Desaru vs. Port Dickson.
When I was a little boy, my extended family used to have holidays down in Port Dickson. It’s probably the most family-friendly beach close to Kuala Lumpur, and the variety of the type of beaches there (from white sands to pebbly brown beaches) probably was a plus.
My more privileged cousins usually deigned to join us, and headed down to Desaru. What is so special about Desaru, and sometimes I would ask my parents to take us there. It was always a “no”, because it was too far away and also … it was too expensive.
So in 2018 (pre-COVID), when we spent some time in Johore Bahru, Eddy and I drove over to Desaru – about an hour’s drive. We didn’t make any hotel bookings, even though we had planned to stay, but we didn’t in the end because at the time, we were really concerned about the cats.
When the end of 2021 came, and restrictions on travel were relaxing, I decided I needed to get to the beach, so off to Deasru we headed!
So… what’s the big deal?
Okay, so most Malaysians (and some travellers) know that the east coast of peninsula Malaysia has beautiful beaches. Most of the beaches there are miles ahead any of the beaches on the west coast (as far as I know).
The beaches at Desaru are beautiful, I have to say. Some are comparable to Cherating beach, and other beaches in Terengganu and also Pahang.
Desaru has been possibly more a favourite with Singaporeans than Malaysians. It’s about a two-hour drive from the island nation. The interesting thing about Desaru is that although it is a destination for tourism, there isn’t much there, aside from the hotels and resorts.

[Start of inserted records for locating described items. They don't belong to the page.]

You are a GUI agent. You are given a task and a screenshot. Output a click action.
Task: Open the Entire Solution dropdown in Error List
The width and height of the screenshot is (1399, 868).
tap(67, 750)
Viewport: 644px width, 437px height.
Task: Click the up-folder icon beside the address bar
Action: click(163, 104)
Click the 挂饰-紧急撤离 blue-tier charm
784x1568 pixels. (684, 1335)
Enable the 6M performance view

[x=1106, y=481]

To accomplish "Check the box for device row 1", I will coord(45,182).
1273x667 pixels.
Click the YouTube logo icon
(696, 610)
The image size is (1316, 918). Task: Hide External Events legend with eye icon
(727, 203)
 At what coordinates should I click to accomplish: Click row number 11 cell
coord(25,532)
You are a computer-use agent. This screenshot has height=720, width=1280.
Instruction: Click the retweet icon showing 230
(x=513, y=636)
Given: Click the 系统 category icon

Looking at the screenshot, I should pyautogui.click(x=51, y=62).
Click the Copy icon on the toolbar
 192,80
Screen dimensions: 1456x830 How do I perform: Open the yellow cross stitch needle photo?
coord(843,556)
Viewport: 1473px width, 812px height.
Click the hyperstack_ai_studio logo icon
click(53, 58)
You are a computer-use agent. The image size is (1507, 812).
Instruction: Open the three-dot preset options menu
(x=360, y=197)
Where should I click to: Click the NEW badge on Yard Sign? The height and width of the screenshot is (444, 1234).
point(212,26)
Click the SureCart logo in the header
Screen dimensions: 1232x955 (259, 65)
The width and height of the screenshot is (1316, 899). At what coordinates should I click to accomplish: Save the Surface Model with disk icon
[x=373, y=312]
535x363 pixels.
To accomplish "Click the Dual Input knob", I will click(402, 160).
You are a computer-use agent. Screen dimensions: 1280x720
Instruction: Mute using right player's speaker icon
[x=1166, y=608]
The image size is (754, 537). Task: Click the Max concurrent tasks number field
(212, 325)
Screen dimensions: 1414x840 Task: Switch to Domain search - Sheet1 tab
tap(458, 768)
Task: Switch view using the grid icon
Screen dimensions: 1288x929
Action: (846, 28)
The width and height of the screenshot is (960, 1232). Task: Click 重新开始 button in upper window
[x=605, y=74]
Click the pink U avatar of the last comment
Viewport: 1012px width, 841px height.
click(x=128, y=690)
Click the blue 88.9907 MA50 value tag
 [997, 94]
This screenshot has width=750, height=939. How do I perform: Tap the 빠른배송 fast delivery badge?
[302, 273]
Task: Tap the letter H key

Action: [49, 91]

The township is fairly small and new, with nothing much to offer, even in terms of food.
All activities is actually more dependent on yourself or on what your hotel / resort has to offer. Because it is so isolated (hours of drive from anywhere), you need to ensure you have all you need to entertain yourself with you.
Our Desaru in Dec 2021.
Eddy really sorted our travel arrangements this time round, for which I am super grateful. He managed to book us into Tiara Desaru, a mid-range resort which feels semi-new. It is very family-friendly, with a pool for each wing (three swimming pools in total).
It also has its own private beach, with an interesting stairs that leads to nowhere, a few deck chairs, and also two swings (that even adults can use! I love swings!).
There also was a rickety lifeguard’s hut that actually lent an artistic flair to the beach. I loved it, and you probably have seen a great number of yoga photos with this lifeguard hut in it, for example in the post below:
Tiara Desaru offered us a buffet breakfast, so that was one meal sorted. The rooms were housed in rows perpendicular to the beach, and from our balcony, we could both see and hear the beach.
We had been in lockdown for so long that as soon as we parked, I jumped out and just stood watching the sea and feeling the breeze and just absorbing the atmosphere. It was so refreshing.
The beach also made both Eddy and I inspired enough so that we both ended up being super productive. We were there in December, and I did content for my website and social media for three months (all the way up to March!).
What else is there?
To be honest, we don’t know. We aren’t hot on snorkelling or even jumping into the sea (I have a jellyfish phobia). We had to drive out for lunch and dinner, and even though we tried to be adventurous in terms of where to eat (aside from the actual hotels and resorts) but sadly many locations listed online were either shut or didn’t exist at all. Once, for lunch, we even drove two hours northbound, but no joy.
So we ended up on the long row of shops on the main road, usually eating at the Chinese muslim eatery which had really good food. It was super popular though, so getting a table was challenging.
Honestly, aside from this – and also a poor wild boar which got hit (and killed) by a car – not much else happened, and there isn’t much else to do or see.
At first, I was considering doing a yoga retreat here, and that may still be in the works, but I am not 100% sure if I would choose Desaru. I also am not really rushing to head back for a holiday at Desaru.
Still, if you have never been there, go! It’s worth the experience.